Following their mobilization from South Korea, Valaris DS-13 and Valaris DS-14 will be stacked at ASTICAN shipyard in Las Palmas, Spain, until they are contracted for work.

Improved Earnings

Valaris reported the purchase of the rigs would increase Q4 2023 capex by about US$355M, representing the purchase price for the drillships and costs associated with preparing them to mobilize from South Korea to Las Palmas. Additionally, the New York-listed driller anticipates 2024 capex of approximately US$35M primarily related to mobilisation costs. In Q3 2023, Valaris executed a US$400M add-on senior secured second lien notes to back the purchase of the two drillships. Expectations are the drillships will better the bottom line, said Valaris. “The outlook for Valaris is positive, with increasing demand and constrained supply tightening the market,” said Mr Dibowitz said in reporting the driller’s Q3 results. “We are confident in the strength and duration of this upcycle, and we expect to deliver meaningfully improved earnings in both 2024 and 2025 due to the impact of recent and ongoing drillship reactivations at attractive day rates, as well as the repricing of rigs from legacy day rate contracts to higher market rates.”

Utilization rates Hit 90%

Those higher market rates are due to the extremely tight availability of floaters —reflecting utilization levels that have not seen in offshore oil and gas in 10 years, according to Steve Gordon, managing director, of Clarksons Research. He said global floater drilling rig utilization reached 90% in early December for the first time since 2014. “Utilisation has firmed especially sharply in the drillship sector, where global utilization rose to 93% by start-December, 16pp above the 10-year average. Drillship utilization has been supported by strong ultra-deepwater (UDW) demand in the ‘Golden Triangle’ of US Gulf, West Africa and Brazil, where the number of active units increased to 72 as of start-December, up 32% on the five-year average” said Mr Gordon. These sustained gains in demand and utilisation “continue to exert strong upward pressure on floater rates” he said. He said ‘leading edge’ floater day rate awards have surpassed the US$500,000/day mark in Q4 2023, and Clarksons Research’s overall Floater Rate Index has more than doubled since start 2021, reaching 130 points, up from 2021 (54 points), and nearing 2013 (153).

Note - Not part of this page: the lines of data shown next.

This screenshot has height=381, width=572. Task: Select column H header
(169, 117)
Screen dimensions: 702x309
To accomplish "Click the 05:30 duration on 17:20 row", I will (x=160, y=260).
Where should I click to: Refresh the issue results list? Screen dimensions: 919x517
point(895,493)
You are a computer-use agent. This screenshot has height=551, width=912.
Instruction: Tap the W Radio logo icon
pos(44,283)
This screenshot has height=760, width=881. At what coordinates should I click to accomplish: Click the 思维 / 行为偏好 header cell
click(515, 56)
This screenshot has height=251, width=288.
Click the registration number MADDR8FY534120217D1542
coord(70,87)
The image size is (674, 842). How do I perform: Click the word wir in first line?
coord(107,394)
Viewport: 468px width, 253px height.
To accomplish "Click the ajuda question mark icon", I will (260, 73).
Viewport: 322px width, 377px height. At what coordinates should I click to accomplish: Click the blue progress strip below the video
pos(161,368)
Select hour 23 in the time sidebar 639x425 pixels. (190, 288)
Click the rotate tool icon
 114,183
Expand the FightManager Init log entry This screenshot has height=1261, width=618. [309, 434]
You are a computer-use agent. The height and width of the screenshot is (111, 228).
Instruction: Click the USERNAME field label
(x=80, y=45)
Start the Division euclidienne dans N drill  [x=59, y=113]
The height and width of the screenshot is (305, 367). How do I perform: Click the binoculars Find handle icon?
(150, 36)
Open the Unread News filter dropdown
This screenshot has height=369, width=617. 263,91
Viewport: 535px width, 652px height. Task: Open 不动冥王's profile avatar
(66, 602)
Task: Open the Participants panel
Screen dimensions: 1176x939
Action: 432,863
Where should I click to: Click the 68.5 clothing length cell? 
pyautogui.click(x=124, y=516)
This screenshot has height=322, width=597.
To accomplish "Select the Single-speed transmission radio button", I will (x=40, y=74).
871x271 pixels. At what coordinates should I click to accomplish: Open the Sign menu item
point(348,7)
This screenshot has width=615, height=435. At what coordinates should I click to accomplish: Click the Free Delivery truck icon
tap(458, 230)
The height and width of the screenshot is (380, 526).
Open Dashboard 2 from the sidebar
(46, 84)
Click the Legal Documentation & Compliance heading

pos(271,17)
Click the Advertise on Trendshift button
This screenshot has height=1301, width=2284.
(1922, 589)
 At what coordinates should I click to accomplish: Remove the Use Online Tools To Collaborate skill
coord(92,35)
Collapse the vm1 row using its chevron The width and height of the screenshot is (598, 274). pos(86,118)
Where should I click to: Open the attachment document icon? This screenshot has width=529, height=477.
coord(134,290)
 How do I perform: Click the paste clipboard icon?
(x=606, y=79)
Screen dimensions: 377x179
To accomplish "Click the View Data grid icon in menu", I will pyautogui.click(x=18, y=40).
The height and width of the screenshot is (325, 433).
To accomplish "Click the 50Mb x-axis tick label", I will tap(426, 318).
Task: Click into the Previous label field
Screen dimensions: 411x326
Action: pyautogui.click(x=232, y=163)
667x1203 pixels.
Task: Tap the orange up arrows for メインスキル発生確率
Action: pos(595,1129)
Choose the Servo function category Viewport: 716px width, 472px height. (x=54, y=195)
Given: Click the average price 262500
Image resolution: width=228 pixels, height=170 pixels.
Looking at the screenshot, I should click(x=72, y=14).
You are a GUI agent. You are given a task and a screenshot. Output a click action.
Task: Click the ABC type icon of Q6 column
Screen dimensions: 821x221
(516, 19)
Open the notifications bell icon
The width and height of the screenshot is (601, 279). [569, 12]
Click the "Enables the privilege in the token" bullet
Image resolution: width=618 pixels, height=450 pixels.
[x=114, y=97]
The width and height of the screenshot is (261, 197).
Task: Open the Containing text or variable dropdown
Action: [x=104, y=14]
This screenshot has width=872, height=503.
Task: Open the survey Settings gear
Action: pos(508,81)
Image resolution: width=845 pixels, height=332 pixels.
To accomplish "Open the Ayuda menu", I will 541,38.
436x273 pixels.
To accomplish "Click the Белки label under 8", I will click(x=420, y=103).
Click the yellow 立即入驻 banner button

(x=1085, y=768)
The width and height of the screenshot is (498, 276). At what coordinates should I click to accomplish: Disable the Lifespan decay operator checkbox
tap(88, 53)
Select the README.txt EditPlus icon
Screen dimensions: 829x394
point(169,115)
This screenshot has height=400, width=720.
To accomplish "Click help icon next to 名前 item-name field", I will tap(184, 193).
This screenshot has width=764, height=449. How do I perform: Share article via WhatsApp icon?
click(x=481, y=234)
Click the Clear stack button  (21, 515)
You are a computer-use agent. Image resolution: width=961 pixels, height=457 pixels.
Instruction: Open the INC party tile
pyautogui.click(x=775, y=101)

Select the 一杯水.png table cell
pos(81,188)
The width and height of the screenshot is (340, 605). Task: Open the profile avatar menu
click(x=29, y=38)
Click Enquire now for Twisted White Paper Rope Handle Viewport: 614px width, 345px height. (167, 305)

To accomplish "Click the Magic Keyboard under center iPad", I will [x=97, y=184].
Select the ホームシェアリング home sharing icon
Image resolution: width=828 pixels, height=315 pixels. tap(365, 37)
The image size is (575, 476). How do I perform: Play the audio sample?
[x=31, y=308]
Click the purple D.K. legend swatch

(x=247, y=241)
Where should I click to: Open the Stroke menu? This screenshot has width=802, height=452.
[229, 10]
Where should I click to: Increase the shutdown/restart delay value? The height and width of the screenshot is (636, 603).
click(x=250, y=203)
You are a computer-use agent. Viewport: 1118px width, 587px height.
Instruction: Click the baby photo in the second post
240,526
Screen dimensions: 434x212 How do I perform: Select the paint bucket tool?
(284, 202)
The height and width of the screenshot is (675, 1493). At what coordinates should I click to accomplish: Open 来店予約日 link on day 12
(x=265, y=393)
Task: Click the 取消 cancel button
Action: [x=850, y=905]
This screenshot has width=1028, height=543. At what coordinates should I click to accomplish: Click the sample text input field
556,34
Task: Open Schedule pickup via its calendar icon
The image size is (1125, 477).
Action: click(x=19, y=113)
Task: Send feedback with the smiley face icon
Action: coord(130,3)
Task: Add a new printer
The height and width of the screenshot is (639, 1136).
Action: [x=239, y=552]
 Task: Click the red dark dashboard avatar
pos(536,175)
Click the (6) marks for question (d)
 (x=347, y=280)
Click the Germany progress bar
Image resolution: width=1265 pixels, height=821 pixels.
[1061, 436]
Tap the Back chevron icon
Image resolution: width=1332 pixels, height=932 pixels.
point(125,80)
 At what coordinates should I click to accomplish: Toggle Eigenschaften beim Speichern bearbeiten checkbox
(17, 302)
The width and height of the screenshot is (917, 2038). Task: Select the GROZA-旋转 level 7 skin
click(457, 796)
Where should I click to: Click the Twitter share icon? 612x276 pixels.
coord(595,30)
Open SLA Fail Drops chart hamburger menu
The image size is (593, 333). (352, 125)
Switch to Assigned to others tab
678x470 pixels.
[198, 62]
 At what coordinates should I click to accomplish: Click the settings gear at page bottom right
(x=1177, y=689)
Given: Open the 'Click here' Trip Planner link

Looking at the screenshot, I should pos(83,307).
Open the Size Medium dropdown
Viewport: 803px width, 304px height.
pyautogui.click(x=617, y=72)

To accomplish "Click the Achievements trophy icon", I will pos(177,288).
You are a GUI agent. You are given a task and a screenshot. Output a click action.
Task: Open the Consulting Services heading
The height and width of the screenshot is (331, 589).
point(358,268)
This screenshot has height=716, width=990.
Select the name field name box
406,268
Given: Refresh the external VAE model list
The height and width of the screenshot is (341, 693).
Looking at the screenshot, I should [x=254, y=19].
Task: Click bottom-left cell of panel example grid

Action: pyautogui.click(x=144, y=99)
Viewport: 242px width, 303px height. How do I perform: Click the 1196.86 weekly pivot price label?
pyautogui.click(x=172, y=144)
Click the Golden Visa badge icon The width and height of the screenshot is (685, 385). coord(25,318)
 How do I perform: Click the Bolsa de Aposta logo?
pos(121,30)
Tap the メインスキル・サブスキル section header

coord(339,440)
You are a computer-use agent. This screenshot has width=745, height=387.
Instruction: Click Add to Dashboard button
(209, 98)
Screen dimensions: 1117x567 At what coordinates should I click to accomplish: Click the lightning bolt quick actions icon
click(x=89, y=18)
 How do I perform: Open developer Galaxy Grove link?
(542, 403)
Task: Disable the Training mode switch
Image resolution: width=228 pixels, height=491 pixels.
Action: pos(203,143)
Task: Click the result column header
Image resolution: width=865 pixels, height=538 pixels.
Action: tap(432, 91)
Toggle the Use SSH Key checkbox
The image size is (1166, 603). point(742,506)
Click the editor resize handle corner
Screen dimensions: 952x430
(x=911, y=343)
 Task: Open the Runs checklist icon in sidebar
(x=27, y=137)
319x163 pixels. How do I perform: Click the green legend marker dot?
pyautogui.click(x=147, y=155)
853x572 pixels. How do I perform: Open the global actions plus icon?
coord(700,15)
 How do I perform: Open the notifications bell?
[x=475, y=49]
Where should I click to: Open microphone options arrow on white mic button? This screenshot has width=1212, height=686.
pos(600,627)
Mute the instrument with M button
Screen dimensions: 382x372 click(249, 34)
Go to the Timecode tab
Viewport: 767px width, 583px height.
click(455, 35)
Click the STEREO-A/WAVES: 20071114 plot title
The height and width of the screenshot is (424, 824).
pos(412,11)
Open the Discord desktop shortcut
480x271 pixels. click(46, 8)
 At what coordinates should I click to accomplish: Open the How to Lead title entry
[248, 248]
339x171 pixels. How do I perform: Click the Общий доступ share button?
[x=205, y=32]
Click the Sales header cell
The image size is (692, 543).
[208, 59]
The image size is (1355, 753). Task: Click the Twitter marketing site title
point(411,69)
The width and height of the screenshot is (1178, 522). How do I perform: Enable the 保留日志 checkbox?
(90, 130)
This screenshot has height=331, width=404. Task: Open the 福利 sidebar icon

Offshore oil and gas production continues to be an important source to meet surging global energy demand. The shipbroker pointed out it accounts for 16% of global energy supply including 25.5M barrels per day of oil and 129Bn cubic feet per day of gas. According to Clarksons Research, the active number of floaters, which covers drillships and semi-submersibles, rose to 143 units globally as of early December. This represents an increase of up 38 units (+36%) since a low-point of 105 in 2020, but well below 2014 when the peak reached 289. Scrapping and recycling older floaters have reshaped and constrained the market. “Supply-side re-balancing over the past decade has also tightened floater markets, with marketable floater supply falling to 161 units as of December 2023, down 47% since 2015 due to removal/recycling of rigs in previous downturn,” said Mr Gordon. 173 floaters have been removed from the global offshore floater fleet between 2014 and 2021.

Outlook For 2024

So where does the ultra-deepwater market go from here? “Our projections suggest rig demand will grow 11% in 2024—building on gains of 14% in 2022 and about 8% in 2023— amidst elevated levels of tendering activity in the ‘Golden Triangle’ and stronger demand for harsh environment semi-subs, driven by firm activity in West Africa, Australia and the Mediterranean” said Mr Gordon. Despite the elevated levels of tendering activity and tight availability of floaters, Mr Gordon, however, does not see much in the way of new capacity entering the market. “Floater supply-side capacity is only expected to increase only gradually given the limited newbuild orderbook and the increasing cost/time intensity of reactivating long-term cold-stacked units” he said.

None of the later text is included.